There were mixed emotions inside, actually. I was very, very tired. The heat and the spiritual condition in this place had a debilitating effect upon my heart. I was excited that we were finally on our way back home. Nevertheless, questions about what awaited me back in Manila lingered at the back of my mind. Will I be able to reach home? What if the flood waters had not yet receded?
Every part of me longed for rest. We were all looking forward to being back in our native land, to the freedom, the song, and the laughter that are so much a part of our national heritage!
The one hour flight to Bahrain was smooth. But upon reaching the Bahrain airport, it was the same story for us: running to reach the departure gate for our flight to Manila. We did it in 30 minutes, and we only had a ten minute rest before it was time to board.
After nine hours, our Gulf Air flight touched down in Manila. The local time was 2:45 p.m. of Sunday, September 27.
On board the plane with us were Filipino contract workers from other countries of the Middle East who had not been home for many years. There was applause, and cries of delight as the plane taxied toward the terminal.
I couldn't help but shed a few tears. It always feels so good to be back home!
The sun was out, and the runway was not flooded anymore.

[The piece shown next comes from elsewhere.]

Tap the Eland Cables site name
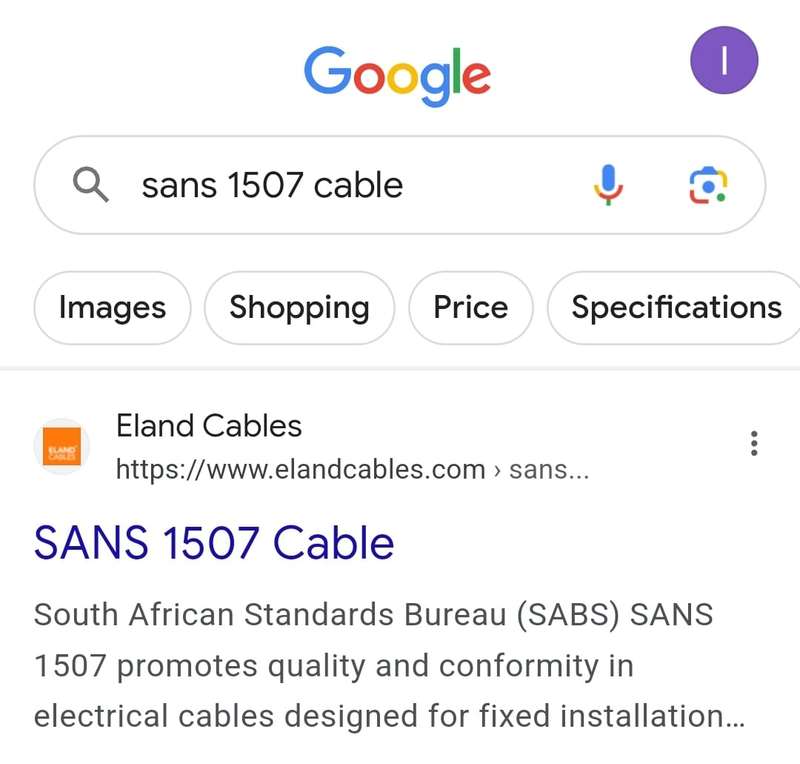 tap(209, 426)
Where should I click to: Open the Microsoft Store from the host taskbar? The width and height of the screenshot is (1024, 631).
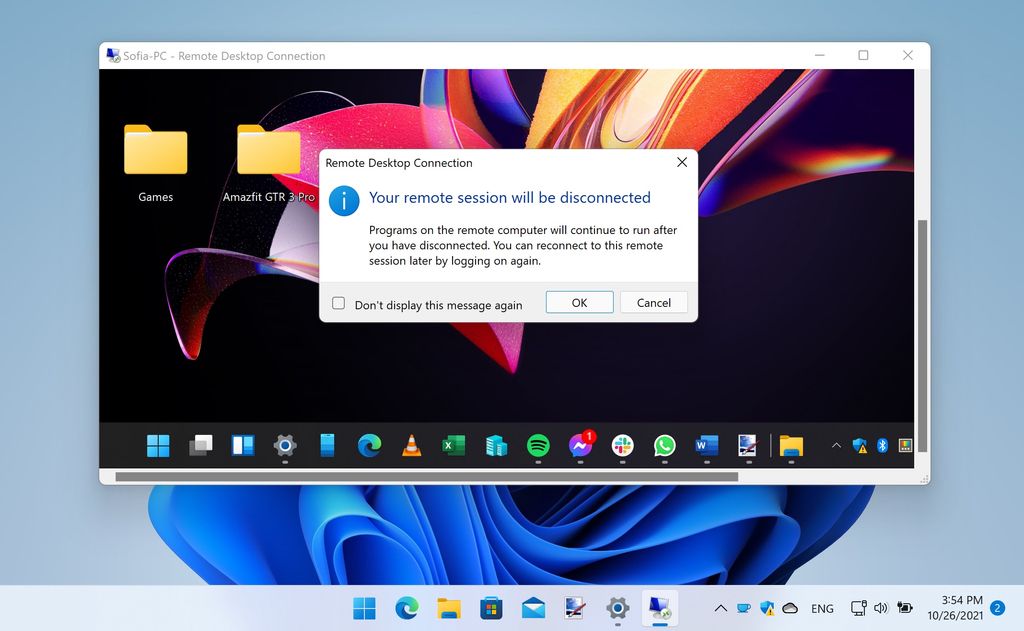[x=490, y=607]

Our prayers were answered.
At the baggage claim, we said goodbye to one another. William, Ruby, and Trudi were catching their flight back to Bacolod City at another terminal. Alberto, and Gina were taking a taxi to reach their home in the southern part of Metro Manila. They heard that their home was not spared by the flood waters. Moses was waiting for his wife to pick him up. Their home also got flooded.
As I boarded a taxi to travel to the northern part of Metro Manila where my daughter lives, I heaved a sigh of relief. I had planned to stay three more days with her before returning to Bacolod City, and was looking forward to a time of rest.
On the taxi, I texted Obedient One the good news that I was on my way home to be with her for a few days.
It was then that she relayed the terrible news to me.
Yes, our home was spared, and there was not a single damage, despite the 16 hours of heavy rain on Saturday. But on Friday night, just as she was about to enter the gate of our house, she was held up at gunpoint by a man riding a motorcycle. Her purse containing a few valuables and credit cards was taken.
It wasn't so much the fact that her belongings were stolen. It was the violent way in which it was done, threatening her life, pointing a gun at her. She and a male co-worker had just gotten off a cab. It was a rainy night, and they were under an umbrella. The robber told her friend to kneel on the grass and raise his hands.
My daughter gave up her purse without a murmur, and the man sped away.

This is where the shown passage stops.